## Problem details
All of the entries must be output exactly as they are.

## Provided records
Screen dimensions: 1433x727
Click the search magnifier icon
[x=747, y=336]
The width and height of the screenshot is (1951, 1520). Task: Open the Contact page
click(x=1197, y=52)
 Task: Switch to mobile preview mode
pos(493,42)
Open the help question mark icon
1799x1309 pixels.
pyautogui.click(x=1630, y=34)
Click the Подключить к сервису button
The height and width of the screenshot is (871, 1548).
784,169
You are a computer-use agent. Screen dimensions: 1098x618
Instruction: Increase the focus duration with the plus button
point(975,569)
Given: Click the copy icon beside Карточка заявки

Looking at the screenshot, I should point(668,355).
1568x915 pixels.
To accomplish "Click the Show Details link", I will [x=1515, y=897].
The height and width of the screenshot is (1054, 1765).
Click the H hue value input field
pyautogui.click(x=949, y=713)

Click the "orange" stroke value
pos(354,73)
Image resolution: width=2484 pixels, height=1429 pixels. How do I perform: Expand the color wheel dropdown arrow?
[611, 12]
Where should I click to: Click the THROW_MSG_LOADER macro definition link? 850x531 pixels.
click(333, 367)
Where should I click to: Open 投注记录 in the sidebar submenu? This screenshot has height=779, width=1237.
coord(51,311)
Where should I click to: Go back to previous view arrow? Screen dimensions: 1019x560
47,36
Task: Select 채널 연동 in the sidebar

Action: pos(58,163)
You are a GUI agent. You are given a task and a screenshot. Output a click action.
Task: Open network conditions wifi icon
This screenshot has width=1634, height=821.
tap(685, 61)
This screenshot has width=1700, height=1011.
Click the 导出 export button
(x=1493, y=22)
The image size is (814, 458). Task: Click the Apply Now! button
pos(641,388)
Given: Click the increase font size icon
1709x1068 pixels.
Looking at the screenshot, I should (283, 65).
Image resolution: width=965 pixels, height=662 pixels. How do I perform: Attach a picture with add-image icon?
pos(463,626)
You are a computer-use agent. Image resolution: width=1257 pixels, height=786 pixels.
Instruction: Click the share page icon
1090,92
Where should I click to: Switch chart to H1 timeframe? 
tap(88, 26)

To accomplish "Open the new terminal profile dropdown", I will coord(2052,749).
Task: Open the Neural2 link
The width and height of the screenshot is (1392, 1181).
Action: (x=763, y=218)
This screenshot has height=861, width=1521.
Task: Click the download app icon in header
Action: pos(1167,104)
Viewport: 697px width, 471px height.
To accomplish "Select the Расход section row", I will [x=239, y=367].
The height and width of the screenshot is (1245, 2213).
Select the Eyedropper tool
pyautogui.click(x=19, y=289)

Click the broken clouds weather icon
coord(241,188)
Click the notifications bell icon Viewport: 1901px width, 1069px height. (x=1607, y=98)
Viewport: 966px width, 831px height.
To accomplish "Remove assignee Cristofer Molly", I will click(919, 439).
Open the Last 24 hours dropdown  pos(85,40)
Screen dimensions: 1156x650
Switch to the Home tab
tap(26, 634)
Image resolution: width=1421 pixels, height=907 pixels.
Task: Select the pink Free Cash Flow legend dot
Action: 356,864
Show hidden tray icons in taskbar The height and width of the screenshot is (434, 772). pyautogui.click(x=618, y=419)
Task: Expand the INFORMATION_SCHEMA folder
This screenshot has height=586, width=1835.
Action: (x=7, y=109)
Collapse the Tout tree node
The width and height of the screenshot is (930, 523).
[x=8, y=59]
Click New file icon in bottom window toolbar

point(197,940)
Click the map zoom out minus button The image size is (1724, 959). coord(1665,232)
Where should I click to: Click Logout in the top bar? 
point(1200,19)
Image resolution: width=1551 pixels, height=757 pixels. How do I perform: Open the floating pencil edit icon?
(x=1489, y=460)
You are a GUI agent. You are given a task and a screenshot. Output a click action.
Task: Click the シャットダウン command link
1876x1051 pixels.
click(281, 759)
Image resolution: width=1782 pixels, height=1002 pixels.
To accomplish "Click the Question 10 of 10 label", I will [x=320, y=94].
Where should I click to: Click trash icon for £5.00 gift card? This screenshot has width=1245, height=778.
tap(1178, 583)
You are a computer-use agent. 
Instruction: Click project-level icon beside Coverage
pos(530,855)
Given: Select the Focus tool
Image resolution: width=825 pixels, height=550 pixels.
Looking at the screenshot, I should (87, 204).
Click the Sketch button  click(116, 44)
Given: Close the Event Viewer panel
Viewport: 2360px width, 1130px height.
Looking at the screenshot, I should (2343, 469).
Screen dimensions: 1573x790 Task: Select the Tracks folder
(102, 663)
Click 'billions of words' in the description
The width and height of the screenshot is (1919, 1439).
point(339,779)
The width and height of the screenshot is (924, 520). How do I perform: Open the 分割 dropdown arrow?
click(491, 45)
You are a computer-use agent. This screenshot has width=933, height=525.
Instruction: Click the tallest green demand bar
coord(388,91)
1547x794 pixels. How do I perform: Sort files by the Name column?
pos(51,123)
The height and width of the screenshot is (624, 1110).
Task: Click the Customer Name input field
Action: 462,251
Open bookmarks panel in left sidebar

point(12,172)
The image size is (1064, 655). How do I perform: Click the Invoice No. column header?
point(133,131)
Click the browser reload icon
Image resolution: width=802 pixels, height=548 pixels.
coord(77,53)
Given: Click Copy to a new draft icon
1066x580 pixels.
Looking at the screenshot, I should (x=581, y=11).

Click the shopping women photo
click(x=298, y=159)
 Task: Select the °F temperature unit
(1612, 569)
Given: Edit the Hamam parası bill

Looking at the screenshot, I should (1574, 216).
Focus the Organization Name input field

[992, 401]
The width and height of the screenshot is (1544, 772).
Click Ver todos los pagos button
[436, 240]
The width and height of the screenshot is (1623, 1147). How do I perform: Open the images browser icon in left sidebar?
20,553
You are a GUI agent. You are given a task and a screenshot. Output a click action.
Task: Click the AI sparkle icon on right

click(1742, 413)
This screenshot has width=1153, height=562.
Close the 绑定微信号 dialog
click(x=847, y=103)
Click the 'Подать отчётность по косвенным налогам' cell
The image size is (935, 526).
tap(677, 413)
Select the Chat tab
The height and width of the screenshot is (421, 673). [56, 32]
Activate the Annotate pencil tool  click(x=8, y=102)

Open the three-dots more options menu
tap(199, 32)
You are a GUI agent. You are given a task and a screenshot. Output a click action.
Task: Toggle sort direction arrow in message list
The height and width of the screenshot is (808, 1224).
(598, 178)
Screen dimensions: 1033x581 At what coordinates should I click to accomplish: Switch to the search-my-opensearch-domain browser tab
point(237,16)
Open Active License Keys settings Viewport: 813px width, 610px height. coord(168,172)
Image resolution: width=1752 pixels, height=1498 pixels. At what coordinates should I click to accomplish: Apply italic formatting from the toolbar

## Result of this exercise
Screen dimensions: 1433x727
Click the search magnifier icon
[x=747, y=336]
The width and height of the screenshot is (1951, 1520). Task: Open the Contact page
click(x=1197, y=52)
 Task: Switch to mobile preview mode
pos(493,42)
Open the help question mark icon
1799x1309 pixels.
pyautogui.click(x=1630, y=34)
Click the Подключить к сервису button
The height and width of the screenshot is (871, 1548).
784,169
You are a computer-use agent. Screen dimensions: 1098x618
Instruction: Increase the focus duration with the plus button
point(975,569)
Given: Click the copy icon beside Карточка заявки

Looking at the screenshot, I should point(668,355).
1568x915 pixels.
To accomplish "Click the Show Details link", I will [x=1515, y=897].
The height and width of the screenshot is (1054, 1765).
Click the H hue value input field
pyautogui.click(x=949, y=713)

Click the "orange" stroke value
pos(354,73)
Image resolution: width=2484 pixels, height=1429 pixels. How do I perform: Expand the color wheel dropdown arrow?
[611, 12]
Where should I click to: Click the THROW_MSG_LOADER macro definition link? 850x531 pixels.
click(333, 367)
Where should I click to: Open 投注记录 in the sidebar submenu? This screenshot has height=779, width=1237.
coord(51,311)
Where should I click to: Go back to previous view arrow? Screen dimensions: 1019x560
47,36
Task: Select 채널 연동 in the sidebar

Action: pos(58,163)
You are a GUI agent. You are given a task and a screenshot. Output a click action.
Task: Open network conditions wifi icon
This screenshot has width=1634, height=821.
tap(685, 61)
This screenshot has width=1700, height=1011.
Click the 导出 export button
(x=1493, y=22)
The image size is (814, 458). Task: Click the Apply Now! button
pos(641,388)
Given: Click the increase font size icon
1709x1068 pixels.
Looking at the screenshot, I should (283, 65).
Image resolution: width=965 pixels, height=662 pixels. How do I perform: Attach a picture with add-image icon?
pos(463,626)
You are a computer-use agent. Image resolution: width=1257 pixels, height=786 pixels.
Instruction: Click the share page icon
1090,92
Where should I click to: Switch chart to H1 timeframe? 
tap(88, 26)

To accomplish "Open the new terminal profile dropdown", I will coord(2052,749).
Task: Open the Neural2 link
The width and height of the screenshot is (1392, 1181).
Action: (x=763, y=218)
This screenshot has height=861, width=1521.
Task: Click the download app icon in header
Action: pos(1167,104)
Viewport: 697px width, 471px height.
To accomplish "Select the Расход section row", I will [x=239, y=367].
The height and width of the screenshot is (1245, 2213).
Select the Eyedropper tool
pyautogui.click(x=19, y=289)

Click the broken clouds weather icon
coord(241,188)
Click the notifications bell icon Viewport: 1901px width, 1069px height. (x=1607, y=98)
Viewport: 966px width, 831px height.
To accomplish "Remove assignee Cristofer Molly", I will click(919, 439).
Open the Last 24 hours dropdown  pos(85,40)
Screen dimensions: 1156x650
Switch to the Home tab
tap(26, 634)
Image resolution: width=1421 pixels, height=907 pixels.
Task: Select the pink Free Cash Flow legend dot
Action: 356,864
Show hidden tray icons in taskbar The height and width of the screenshot is (434, 772). pyautogui.click(x=618, y=419)
Task: Expand the INFORMATION_SCHEMA folder
This screenshot has height=586, width=1835.
Action: (x=7, y=109)
Collapse the Tout tree node
The width and height of the screenshot is (930, 523).
[x=8, y=59]
Click New file icon in bottom window toolbar

point(197,940)
Click the map zoom out minus button The image size is (1724, 959). coord(1665,232)
Where should I click to: Click Logout in the top bar? 
point(1200,19)
Image resolution: width=1551 pixels, height=757 pixels. How do I perform: Open the floating pencil edit icon?
(x=1489, y=460)
You are a GUI agent. You are given a task and a screenshot. Output a click action.
Task: Click the シャットダウン command link
1876x1051 pixels.
click(281, 759)
Image resolution: width=1782 pixels, height=1002 pixels.
To accomplish "Click the Question 10 of 10 label", I will [x=320, y=94].
Where should I click to: Click trash icon for £5.00 gift card? This screenshot has width=1245, height=778.
tap(1178, 583)
You are a computer-use agent. 
Instruction: Click project-level icon beside Coverage
pos(530,855)
Given: Select the Focus tool
Image resolution: width=825 pixels, height=550 pixels.
Looking at the screenshot, I should (87, 204).
Click the Sketch button  click(116, 44)
Given: Close the Event Viewer panel
Viewport: 2360px width, 1130px height.
Looking at the screenshot, I should (2343, 469).
Screen dimensions: 1573x790 Task: Select the Tracks folder
(102, 663)
Click 'billions of words' in the description
The width and height of the screenshot is (1919, 1439).
point(339,779)
The width and height of the screenshot is (924, 520). How do I perform: Open the 分割 dropdown arrow?
click(491, 45)
You are a computer-use agent. This screenshot has width=933, height=525.
Instruction: Click the tallest green demand bar
coord(388,91)
1547x794 pixels. How do I perform: Sort files by the Name column?
pos(51,123)
The height and width of the screenshot is (624, 1110).
Task: Click the Customer Name input field
Action: 462,251
Open bookmarks panel in left sidebar

point(12,172)
The image size is (1064, 655). How do I perform: Click the Invoice No. column header?
point(133,131)
Click the browser reload icon
Image resolution: width=802 pixels, height=548 pixels.
coord(77,53)
Given: Click Copy to a new draft icon
1066x580 pixels.
Looking at the screenshot, I should (x=581, y=11).

Click the shopping women photo
click(x=298, y=159)
 Task: Select the °F temperature unit
(1612, 569)
Given: Edit the Hamam parası bill

Looking at the screenshot, I should (1574, 216).
Focus the Organization Name input field

[992, 401]
The width and height of the screenshot is (1544, 772).
Click Ver todos los pagos button
[436, 240]
The width and height of the screenshot is (1623, 1147). How do I perform: Open the images browser icon in left sidebar?
20,553
You are a GUI agent. You are given a task and a screenshot. Output a click action.
Task: Click the AI sparkle icon on right

click(1742, 413)
This screenshot has width=1153, height=562.
Close the 绑定微信号 dialog
click(x=847, y=103)
Click the 'Подать отчётность по косвенным налогам' cell
The image size is (935, 526).
tap(677, 413)
Select the Chat tab
The height and width of the screenshot is (421, 673). [56, 32]
Activate the Annotate pencil tool  click(x=8, y=102)

Open the three-dots more options menu
tap(199, 32)
You are a GUI agent. You are given a task and a screenshot. Output a click action.
Task: Toggle sort direction arrow in message list
The height and width of the screenshot is (808, 1224).
(598, 178)
Screen dimensions: 1033x581 At what coordinates should I click to accomplish: Switch to the search-my-opensearch-domain browser tab
point(237,16)
Open Active License Keys settings Viewport: 813px width, 610px height. coord(168,172)
Image resolution: width=1752 pixels, height=1498 pixels. At what coordinates should I click to accomplish: Apply italic formatting from the toolbar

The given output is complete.